Page 47 of Take It Offline

It doesn’t feel simple, but there he is, with determination in his eyes, and goddamn if it isn’t enough to make me hope.

CHAPTER 17

SISTER KNOWS BEST

CHARLIE

Isay yes. Of course I say yes. I’m a masochist, apparently, and when it comes to Emma, I’ll take every scrap I can.

“You need to be careful.”

Reese unclips Ziggy’s lead, jingling like Santa’s sleigh as she follows me into the kitchen. Pants with pockets at the knees should be illegal, but she refuses to throw them out no matter how often I’ve threatened her with breaking in and doing her the favor of burning them. At least she’s got my good taste in music.

I take the lead from her and place it on the counter. Meanwhile, the Mastiff-German Shepherd pup has already located the dog bed and toys I keep here for doggie sleepovers like this.

“Calm down, Sally Jessy Raphael. I’ll be fine.”

There’s absolutely nothing to worry about.

The key to not getting hurt? Not needing anyone. And since Emma’s only asking me because she hates me so much, I doubt it’ll be a problem.

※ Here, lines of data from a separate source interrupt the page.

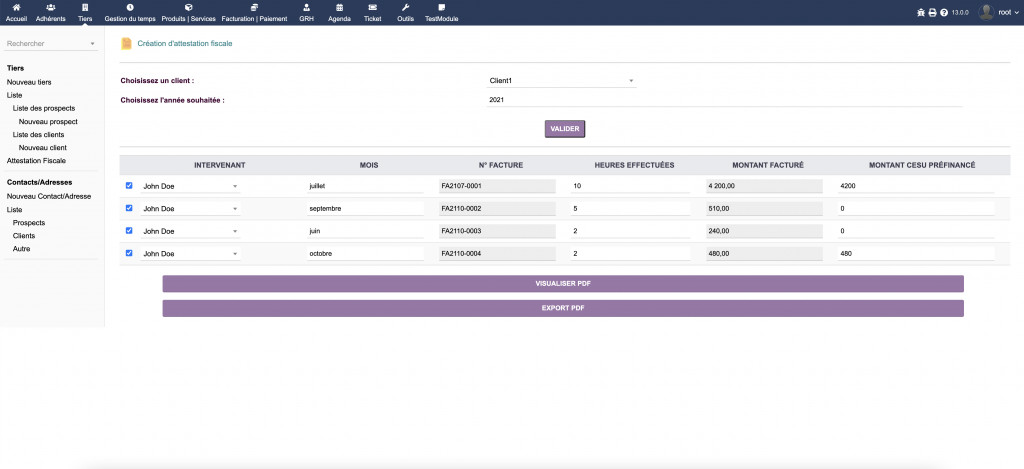Uncheck the checkbox for invoice FA2107-0001
The height and width of the screenshot is (469, 1024).
[x=129, y=185]
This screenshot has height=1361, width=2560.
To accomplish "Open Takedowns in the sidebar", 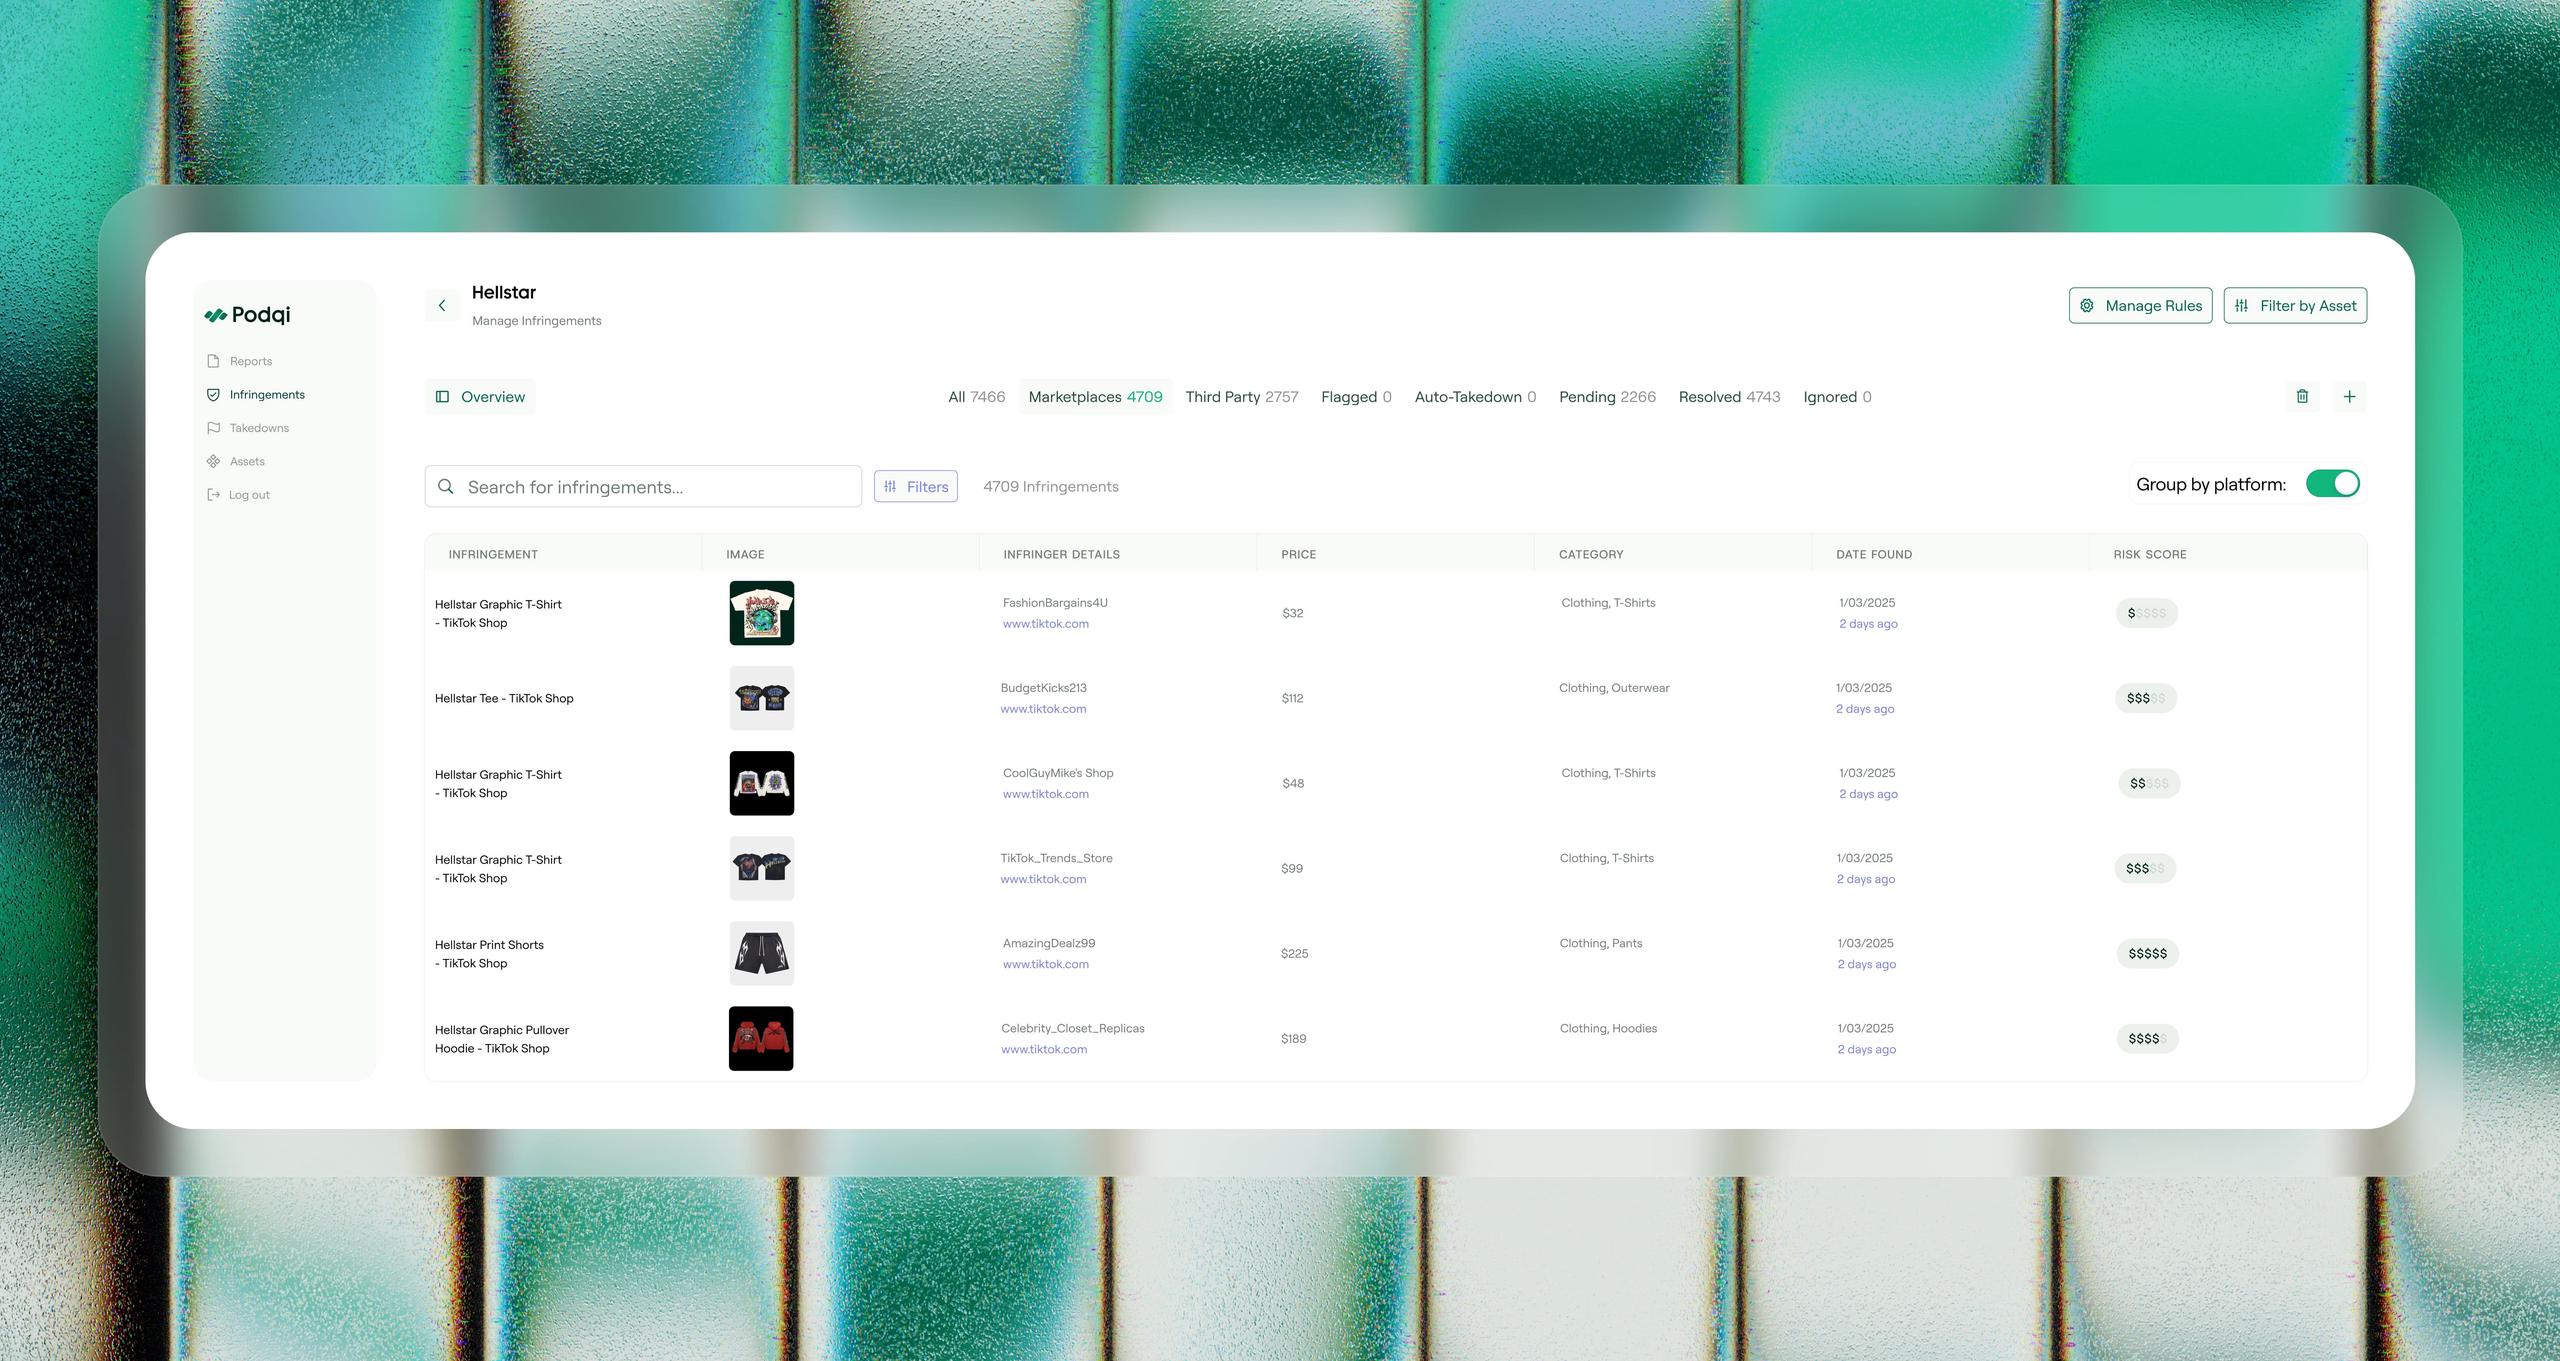I will coord(258,428).
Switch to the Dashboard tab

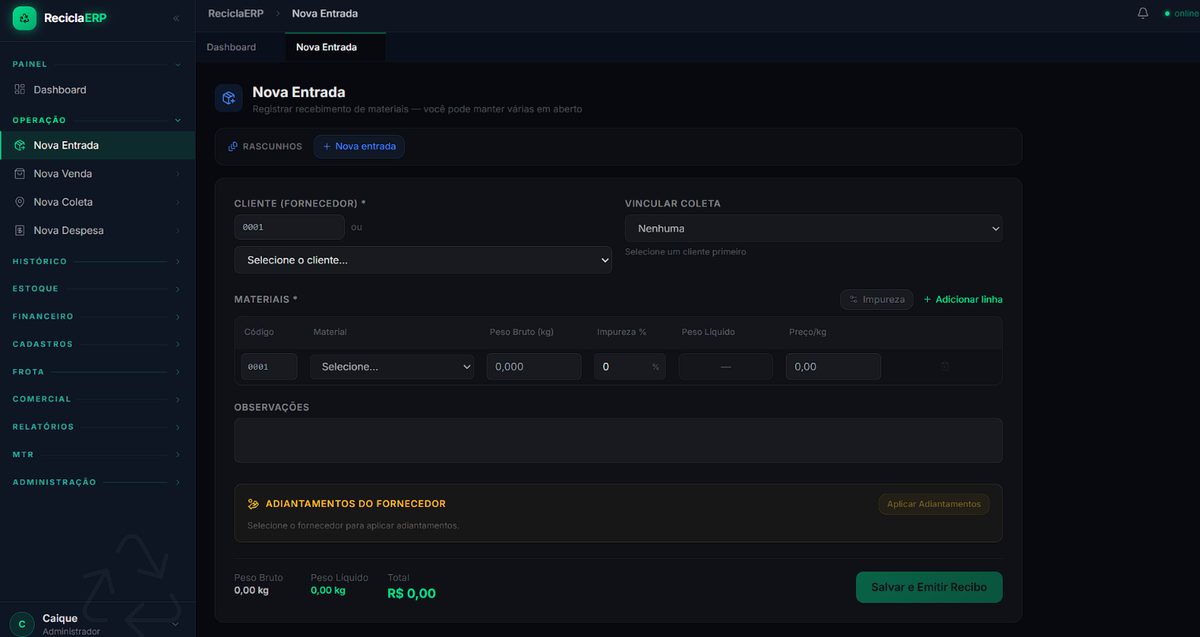231,47
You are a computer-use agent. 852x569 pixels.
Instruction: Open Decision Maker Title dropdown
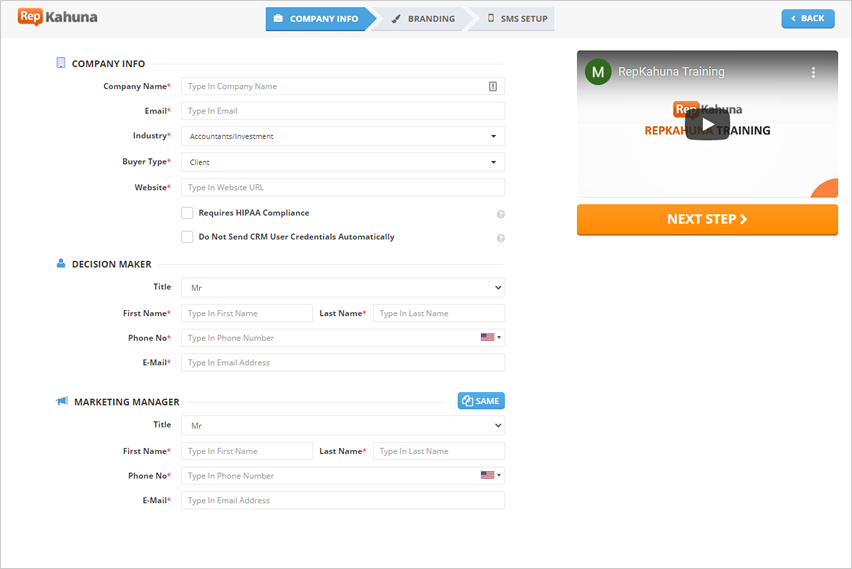342,288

Maybe there’s something funky in my DNA, but Emma’s anger only makes her hotter. There’s brimstone in her green eyes when she gets riled up, and if there’s one thing I’m happy to be, it’s a sinner.

I’ll eagerly enter every circle of her hell.

“It’ll get messy,” Reese says.

“It can’t. She hates me.”

She levels me with a look. “Maybe if you stopped being such a jackass to her, she’d stop saying that. If you let her see the real you?—”

Here we go again.

“Then she’d realize that you’re nothing but a giant teddy bear.”

Right. There’s a higher chance of Hollywood releasing a decent remake.

“It wouldn’t matter. She’s only doing this to get her ex back. I’m just the practice run.”

“I don’t buy it.” Reese frowns. “No way she doesn’t like you a little bit.”

It sure felt like it when we kissed. But going down that road is bound for disaster. I’m already cruising down shit highway without a map. Hoping for more would be like cutting my own damn brakes as well.

There’s only so much self-destruction I can take.

Reese casts a critical eye over the bare spaces of my apartment. “Seriously, Charlie, it’s been two years. I don’t care how you do it, but if you don’t at least get a fake plant in here by my birthday, I’m buying you every Funko pop in existence.”

“You wouldn’t.”

“Even bicycle girl,” she threatens.

Over my cold, dead body. Reese and her odd fascination with zombie movies. Ghosts, she doesn’t fuck with, but apparently cannibalistic dead people are A-okay.

“You’re a monster,” I joke, though as I watch Ziggy sniff around the vast nothingness, I can admit that she’s not exactly wrong.

She crosses her arms over her chest. “Should I even ask why you’re doing this to yourself?”

“What’s the problem if we both get what we want?” I rummage around the kitchen for dog food so I don’t have to look at the judgment on Reese’s face. “Get in, get out, and no one gets hurt. I’m a man of limited skill, but this is one of them. I know what I’m getting myself into.”